*INSTRUCTIONS FOR THE TASK*.
Search the material below for "pixel" and copy every line where it occurs.

*DATA EXTRACTS*.
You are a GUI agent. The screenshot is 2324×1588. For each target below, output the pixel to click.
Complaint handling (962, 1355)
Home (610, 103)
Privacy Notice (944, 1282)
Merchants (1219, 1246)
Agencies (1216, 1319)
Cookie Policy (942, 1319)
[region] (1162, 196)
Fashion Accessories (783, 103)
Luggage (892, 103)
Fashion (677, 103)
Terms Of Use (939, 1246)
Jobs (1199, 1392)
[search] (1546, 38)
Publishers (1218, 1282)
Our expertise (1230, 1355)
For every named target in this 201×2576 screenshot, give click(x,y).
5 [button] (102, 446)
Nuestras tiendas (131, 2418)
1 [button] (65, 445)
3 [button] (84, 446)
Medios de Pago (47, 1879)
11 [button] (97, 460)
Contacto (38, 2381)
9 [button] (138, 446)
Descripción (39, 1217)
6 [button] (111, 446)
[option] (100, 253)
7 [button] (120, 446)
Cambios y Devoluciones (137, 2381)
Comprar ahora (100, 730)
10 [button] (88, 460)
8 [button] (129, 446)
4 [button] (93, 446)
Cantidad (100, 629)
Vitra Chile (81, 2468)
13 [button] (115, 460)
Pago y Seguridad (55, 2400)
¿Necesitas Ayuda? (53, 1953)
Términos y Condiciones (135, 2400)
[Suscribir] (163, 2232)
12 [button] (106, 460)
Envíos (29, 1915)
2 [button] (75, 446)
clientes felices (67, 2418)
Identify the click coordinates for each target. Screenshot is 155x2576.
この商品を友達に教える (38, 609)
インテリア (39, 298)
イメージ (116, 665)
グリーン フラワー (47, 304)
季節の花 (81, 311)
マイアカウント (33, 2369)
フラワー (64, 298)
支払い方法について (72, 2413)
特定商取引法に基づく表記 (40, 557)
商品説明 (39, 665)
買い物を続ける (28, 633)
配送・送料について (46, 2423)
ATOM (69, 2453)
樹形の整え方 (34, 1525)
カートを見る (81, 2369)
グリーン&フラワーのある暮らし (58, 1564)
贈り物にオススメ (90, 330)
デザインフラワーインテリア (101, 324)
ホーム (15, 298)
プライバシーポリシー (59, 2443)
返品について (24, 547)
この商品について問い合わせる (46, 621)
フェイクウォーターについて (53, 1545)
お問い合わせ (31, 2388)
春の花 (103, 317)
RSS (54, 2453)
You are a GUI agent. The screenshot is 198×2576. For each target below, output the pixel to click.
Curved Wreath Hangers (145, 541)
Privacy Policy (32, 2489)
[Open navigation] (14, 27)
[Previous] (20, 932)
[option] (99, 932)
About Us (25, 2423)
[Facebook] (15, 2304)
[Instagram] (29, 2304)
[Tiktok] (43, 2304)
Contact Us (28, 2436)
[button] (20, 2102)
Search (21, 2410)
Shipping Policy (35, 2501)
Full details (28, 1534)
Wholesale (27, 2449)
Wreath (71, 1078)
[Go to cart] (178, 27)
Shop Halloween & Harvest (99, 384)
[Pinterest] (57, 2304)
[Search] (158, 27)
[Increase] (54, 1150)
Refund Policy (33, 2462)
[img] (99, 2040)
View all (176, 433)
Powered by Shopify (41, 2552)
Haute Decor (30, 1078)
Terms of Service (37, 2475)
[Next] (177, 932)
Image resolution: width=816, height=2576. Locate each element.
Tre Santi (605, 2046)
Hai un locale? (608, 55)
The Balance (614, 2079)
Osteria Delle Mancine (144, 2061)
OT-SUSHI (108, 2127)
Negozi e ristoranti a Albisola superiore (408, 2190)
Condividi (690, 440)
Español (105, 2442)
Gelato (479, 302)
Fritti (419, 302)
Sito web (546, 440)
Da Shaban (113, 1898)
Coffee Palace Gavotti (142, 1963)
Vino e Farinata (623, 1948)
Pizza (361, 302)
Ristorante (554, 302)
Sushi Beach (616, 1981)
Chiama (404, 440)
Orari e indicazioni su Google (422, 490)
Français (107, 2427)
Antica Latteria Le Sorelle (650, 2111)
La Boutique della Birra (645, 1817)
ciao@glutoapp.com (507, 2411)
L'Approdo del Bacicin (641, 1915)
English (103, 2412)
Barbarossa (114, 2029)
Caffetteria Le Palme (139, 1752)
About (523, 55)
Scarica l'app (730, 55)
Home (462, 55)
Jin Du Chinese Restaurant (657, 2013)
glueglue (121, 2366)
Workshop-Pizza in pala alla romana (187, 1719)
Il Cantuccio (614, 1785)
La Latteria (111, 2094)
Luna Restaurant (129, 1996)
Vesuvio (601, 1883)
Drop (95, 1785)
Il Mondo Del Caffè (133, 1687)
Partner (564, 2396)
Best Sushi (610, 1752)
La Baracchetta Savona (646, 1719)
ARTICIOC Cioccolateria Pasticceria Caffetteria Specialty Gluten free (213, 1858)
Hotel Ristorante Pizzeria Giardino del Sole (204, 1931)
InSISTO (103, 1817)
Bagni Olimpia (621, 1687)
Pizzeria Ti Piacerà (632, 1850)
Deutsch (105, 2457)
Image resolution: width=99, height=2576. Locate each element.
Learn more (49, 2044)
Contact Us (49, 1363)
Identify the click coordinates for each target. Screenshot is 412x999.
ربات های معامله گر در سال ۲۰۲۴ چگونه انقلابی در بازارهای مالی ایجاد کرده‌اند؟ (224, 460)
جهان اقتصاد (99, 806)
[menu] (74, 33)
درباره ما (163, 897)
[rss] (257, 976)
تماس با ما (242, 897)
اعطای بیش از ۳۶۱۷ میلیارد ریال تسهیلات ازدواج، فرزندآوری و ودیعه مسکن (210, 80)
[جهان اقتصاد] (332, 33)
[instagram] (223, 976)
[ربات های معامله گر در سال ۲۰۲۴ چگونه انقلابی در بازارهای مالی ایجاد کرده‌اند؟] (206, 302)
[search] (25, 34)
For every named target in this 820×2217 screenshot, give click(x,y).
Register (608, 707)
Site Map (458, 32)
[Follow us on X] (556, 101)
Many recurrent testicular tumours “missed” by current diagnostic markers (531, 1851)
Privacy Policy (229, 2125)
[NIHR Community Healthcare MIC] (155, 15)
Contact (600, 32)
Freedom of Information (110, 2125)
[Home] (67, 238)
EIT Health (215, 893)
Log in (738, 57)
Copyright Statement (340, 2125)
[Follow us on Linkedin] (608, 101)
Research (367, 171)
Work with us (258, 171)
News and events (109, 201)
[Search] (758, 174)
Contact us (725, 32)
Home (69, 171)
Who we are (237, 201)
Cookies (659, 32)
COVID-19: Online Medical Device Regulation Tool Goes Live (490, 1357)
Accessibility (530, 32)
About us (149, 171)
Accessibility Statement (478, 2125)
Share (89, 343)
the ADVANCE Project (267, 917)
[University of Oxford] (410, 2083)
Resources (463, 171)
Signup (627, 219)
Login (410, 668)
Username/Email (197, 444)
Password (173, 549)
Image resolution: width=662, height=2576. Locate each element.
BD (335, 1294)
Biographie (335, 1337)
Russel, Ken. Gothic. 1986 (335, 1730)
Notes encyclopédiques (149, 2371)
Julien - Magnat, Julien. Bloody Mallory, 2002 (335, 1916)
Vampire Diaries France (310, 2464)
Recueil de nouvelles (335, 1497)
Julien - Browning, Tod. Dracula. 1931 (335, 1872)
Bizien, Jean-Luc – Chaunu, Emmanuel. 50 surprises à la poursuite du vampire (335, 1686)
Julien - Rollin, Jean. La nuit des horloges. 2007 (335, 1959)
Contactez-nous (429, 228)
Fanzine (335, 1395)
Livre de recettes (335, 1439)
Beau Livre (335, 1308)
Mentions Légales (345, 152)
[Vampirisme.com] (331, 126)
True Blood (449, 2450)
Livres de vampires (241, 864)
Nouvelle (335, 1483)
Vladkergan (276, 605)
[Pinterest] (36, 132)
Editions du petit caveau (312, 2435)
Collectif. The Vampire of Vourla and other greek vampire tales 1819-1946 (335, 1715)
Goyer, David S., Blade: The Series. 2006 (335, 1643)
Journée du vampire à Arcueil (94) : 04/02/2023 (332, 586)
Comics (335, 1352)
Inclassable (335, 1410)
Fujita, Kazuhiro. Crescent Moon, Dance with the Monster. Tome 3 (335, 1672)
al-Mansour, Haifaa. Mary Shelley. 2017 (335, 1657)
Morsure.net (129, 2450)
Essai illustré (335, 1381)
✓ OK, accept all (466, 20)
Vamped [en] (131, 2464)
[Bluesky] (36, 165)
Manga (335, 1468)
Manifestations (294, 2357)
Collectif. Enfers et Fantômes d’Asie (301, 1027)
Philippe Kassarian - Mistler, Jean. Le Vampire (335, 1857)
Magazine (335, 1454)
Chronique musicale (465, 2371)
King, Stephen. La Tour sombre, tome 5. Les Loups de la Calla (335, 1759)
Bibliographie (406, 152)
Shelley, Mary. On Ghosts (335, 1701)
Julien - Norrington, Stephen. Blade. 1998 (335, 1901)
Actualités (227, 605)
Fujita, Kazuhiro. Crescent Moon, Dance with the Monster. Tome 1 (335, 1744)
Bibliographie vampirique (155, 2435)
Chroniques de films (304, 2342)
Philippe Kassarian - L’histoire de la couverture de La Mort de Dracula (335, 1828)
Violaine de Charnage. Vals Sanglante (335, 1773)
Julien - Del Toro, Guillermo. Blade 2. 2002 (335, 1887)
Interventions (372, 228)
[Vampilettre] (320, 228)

*OUTPUT FOR THIS EXERCISE*.
You are a GUI agent. The screenshot is 2324×1588. For each target below, output the pixel to click.
You are a GUI agent. The screenshot is 198×2576. For each target below, output the pixel to click.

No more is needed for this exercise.